─── Page ───

# Left or right?



## Giaguara (Oct 8, 2009)

Just curious 
If in average there should be maybe 5 - 10 % of lefties in the population, in certain places (and among Mac users) this ratio seems to be higher.
So which one do you use for writing etc?


----------



## SGilbert (Oct 8, 2009)

Right handed; right wing.  The former is in the majority; the latter is in the minority.


----------



## icemanjc (Oct 8, 2009)

Right handed. However, I can use both legs.


----------



## Mikuro (Oct 8, 2009)

Right handed. I'm better at typing with my left hand, though, probably due to practice, since when I type one-handed it's usually because my right hand is on the mouse. Then again, when I use the keypad it's always with my right hand, so I get some practice there, too. Hmm.

I can move each finger on my left hand individually without the others moving, whereas with my right I find it very difficult to bend one finger without the others bending along with it at least a little.


----------



## ElDiabloConCaca (Oct 8, 2009)

Right-handed...

...but I can fold my hands in half (fingers to palm) ... that's gotta count for something, no?


----------



## g/re/p (Oct 9, 2009)

I have no arms and legs and i sit on a porch all day long.
My real name is mat.

(haha - right handed)


----------



## bbloke (Oct 9, 2009)

I'm right-handed.  Hmm, my mouse would be a lot less comfortable to use if I was left-handed.  It's not something I've looked into, but I wonder if you can get left-handed versions of popular mice, or whether left-handed people would have to opt for neutral-handedness ones.


----------



## fryke (Oct 9, 2009)

Left-handed, but I've always used the mouse with the right hand, probably because it just always _was_ on the right side. But after 22 years of using the mouse with the right hand, it doesn't feel "off" at all. (Never did, actually, I guess...)


----------



## ora (Oct 9, 2009)

Another right hander here!


----------



## Rhisiart (Oct 9, 2009)

It seems that being left handed is a requisite for becoming a US President.

From a statistical point of view, it means nothing. I suspect if you live in the year 2957 and look back at the preponderance of left handed of US Presidents over many centuries it will come to the general population average of 13%.


----------



## nixgeek (Oct 10, 2009)

I am right-handed, but I have done some things with my left hand that most righties don't do (behave now! ).  I've used a mouse with both hands.  As a matter of fact, I actually have two computers and since I don't have a KVM switch, I have the mouse for each on either side of the keyboards.  I also had a tendency to cut food with the knife on my left hand, but for some reason it always seemed more efficient for me to do so instead of switching the fork from my left to my right each time.  I still can't write with my left hand as well as I do on my right, but I always find myself trying to force my left hand to do things that as a righty I normally would not do (again, behave!),


----------



## ElDiabloConCaca (Oct 10, 2009)

─── Dataset content ───

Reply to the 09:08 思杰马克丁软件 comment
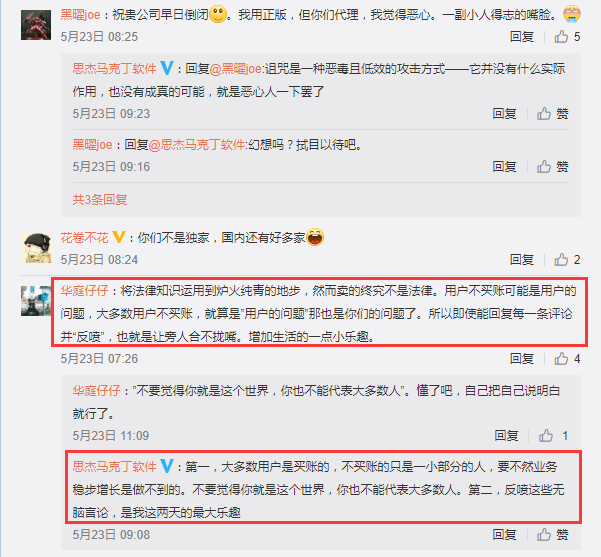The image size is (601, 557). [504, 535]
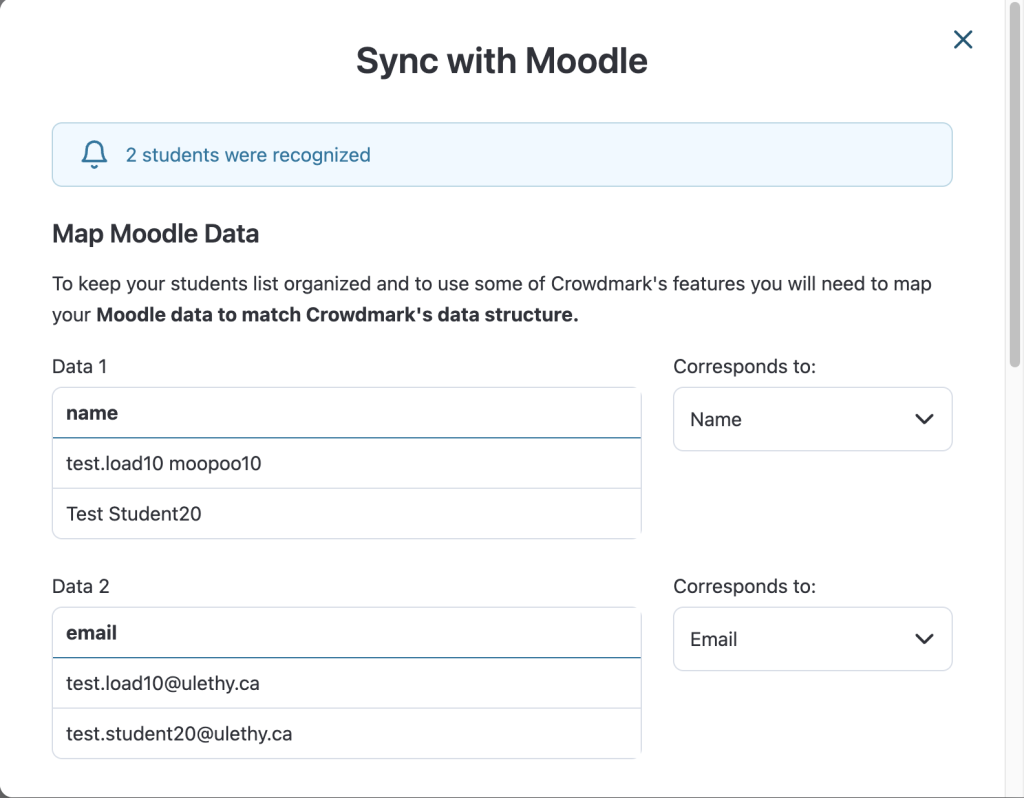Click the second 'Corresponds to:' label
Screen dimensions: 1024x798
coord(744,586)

───
─── Dataset content ───

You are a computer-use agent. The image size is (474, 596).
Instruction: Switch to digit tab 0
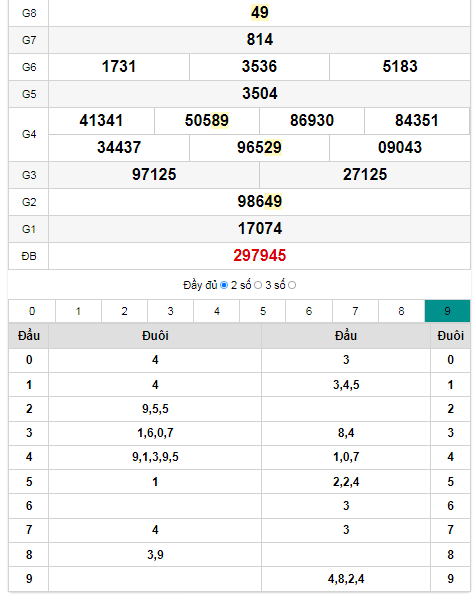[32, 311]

───

## What is required
Reproduce the passage from the handedness thread above, starting at "It seems that" and ending at "average of 13%.".

## The output
It seems that being left handed is a requisite for becoming a US President.

From a statistical point of view, it means nothing. I suspect if you live in the year 2957 and look back at the preponderance of left handed of US Presidents over many centuries it will come to the general population average of 13%.